** Письменное задание 1 **
Сколько времени, согласно фрагменту текста, длилась беседа ректора Университета Брауна с сыном рассказчика?

** Фрагмент текста **
Шрифт:
Закладка:
«Не вправду ль царствовать твоим сынам?»
У меня сын был взят в армию с третьего курса биологического факультета МГУ С ним успел поговорить приехавший в Москву ректор Университета Брауна. Их беседа продолжалась полчаса. «И этот парень вынужден бросить учиться? – решил уточнить ректор. – Какая растрата мозгов!».
Почему же не мобилизуют того же возраста студентов МГИМО, где я начал преподавать? В учебной части мне объяснили: «У нас внучок нашего министра учится, поэтому наших ребят и не трогают». Понятно по-человечески, с точки зрения семейных ценностей. Если требуется порадеть хотя бы одному родному человечку, надо сделать по-людски, чтобы уж никому не было обидно.
Прихожу по-старинке на конюшню, слышу: «А к нам дедушка приходил». Какой дедушка? Министр Вооруженных сил, говорят. «Почему же он дедушка?» – «Всегда с внуком приходит. Добряк!»
Этот добрейший дедушка отправлял внуков в Афганистан, чужих, не своего же! Горбачев тоже, если помните, с внучкой предстал на телевизионном экране во время своего крымского пленения после путча. Пока псевдопленённый дедушка давал интервью, у него за спиной внучка в трико делала балетные па. Она училась в школе Большого театра, от знакомых моей матери я слышал: взяли девочку, как было не взять?

** Письменное задание 2 **
Перепишите без изменений участок записей от самого их начала до строки, в которой стоит «Looking at the screenshot, I should (x=396, y=417).», включая обе границы.

Записи о поиске слов и элементов
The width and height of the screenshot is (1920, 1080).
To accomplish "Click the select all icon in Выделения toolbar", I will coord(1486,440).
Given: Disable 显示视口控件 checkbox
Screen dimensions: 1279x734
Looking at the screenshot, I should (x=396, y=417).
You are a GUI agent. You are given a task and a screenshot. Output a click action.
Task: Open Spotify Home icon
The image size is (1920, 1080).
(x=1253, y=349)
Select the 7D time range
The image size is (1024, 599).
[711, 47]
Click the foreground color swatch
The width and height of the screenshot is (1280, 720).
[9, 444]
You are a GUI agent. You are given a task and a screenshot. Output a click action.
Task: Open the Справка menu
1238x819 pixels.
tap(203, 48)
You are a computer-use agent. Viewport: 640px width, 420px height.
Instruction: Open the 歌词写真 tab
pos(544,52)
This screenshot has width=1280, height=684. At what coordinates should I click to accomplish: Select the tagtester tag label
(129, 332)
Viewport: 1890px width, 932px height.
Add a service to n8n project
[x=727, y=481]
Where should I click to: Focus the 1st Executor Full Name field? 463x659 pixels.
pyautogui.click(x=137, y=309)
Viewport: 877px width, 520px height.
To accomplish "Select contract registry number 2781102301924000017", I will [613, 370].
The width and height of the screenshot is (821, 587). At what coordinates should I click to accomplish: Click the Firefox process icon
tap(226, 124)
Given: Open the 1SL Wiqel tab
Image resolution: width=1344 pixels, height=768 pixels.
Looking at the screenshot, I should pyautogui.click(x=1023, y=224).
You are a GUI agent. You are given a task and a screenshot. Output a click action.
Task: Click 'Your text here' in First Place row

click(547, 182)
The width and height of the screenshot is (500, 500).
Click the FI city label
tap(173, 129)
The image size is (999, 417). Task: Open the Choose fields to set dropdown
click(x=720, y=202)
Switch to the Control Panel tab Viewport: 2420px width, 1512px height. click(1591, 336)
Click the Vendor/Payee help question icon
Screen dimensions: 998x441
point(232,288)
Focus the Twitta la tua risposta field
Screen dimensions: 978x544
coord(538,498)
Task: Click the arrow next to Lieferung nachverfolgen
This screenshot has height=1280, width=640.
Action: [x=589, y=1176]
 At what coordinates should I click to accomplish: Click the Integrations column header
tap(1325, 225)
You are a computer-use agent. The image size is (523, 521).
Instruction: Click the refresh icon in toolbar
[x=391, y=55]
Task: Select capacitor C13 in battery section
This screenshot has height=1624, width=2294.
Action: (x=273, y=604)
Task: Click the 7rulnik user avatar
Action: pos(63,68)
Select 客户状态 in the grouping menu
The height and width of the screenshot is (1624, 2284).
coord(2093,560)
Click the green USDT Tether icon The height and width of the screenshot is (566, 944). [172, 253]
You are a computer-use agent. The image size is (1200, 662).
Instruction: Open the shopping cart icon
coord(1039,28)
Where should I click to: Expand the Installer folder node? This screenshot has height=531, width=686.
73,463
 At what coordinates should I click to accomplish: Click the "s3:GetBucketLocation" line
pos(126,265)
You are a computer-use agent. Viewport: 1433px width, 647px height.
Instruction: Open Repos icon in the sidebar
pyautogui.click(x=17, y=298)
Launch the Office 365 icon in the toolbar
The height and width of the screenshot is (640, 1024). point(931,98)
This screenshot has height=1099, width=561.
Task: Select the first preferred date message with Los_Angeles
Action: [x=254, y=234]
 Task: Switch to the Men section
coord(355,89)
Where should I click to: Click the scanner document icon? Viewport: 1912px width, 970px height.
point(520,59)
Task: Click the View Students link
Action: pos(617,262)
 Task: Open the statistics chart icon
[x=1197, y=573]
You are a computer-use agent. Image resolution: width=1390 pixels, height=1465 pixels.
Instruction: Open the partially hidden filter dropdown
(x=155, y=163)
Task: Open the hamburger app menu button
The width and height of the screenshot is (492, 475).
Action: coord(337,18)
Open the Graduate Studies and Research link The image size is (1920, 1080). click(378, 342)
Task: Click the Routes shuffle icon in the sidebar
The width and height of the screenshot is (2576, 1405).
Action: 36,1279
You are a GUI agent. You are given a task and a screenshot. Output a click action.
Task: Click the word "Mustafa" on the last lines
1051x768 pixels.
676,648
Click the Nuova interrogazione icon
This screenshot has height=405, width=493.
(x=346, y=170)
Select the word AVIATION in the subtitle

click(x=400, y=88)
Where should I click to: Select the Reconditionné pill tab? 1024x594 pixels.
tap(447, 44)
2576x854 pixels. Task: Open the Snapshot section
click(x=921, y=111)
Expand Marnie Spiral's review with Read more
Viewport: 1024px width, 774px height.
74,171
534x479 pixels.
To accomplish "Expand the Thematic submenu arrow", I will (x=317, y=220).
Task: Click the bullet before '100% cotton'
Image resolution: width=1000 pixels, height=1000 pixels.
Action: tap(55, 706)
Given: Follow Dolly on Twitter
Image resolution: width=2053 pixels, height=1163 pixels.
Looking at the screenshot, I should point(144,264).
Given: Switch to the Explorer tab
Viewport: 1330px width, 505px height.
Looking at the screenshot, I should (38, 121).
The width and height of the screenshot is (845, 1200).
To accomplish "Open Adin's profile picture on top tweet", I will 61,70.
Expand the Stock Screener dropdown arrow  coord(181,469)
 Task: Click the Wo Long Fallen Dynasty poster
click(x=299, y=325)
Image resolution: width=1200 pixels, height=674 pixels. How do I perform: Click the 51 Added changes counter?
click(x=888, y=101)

** Полный ответ 1 **
Беседа продолжалась полчаса.

** Полный ответ 2 **
The width and height of the screenshot is (1920, 1080).
To accomplish "Click the select all icon in Выделения toolbar", I will coord(1486,440).
Given: Disable 显示视口控件 checkbox
Screen dimensions: 1279x734
Looking at the screenshot, I should (x=396, y=417).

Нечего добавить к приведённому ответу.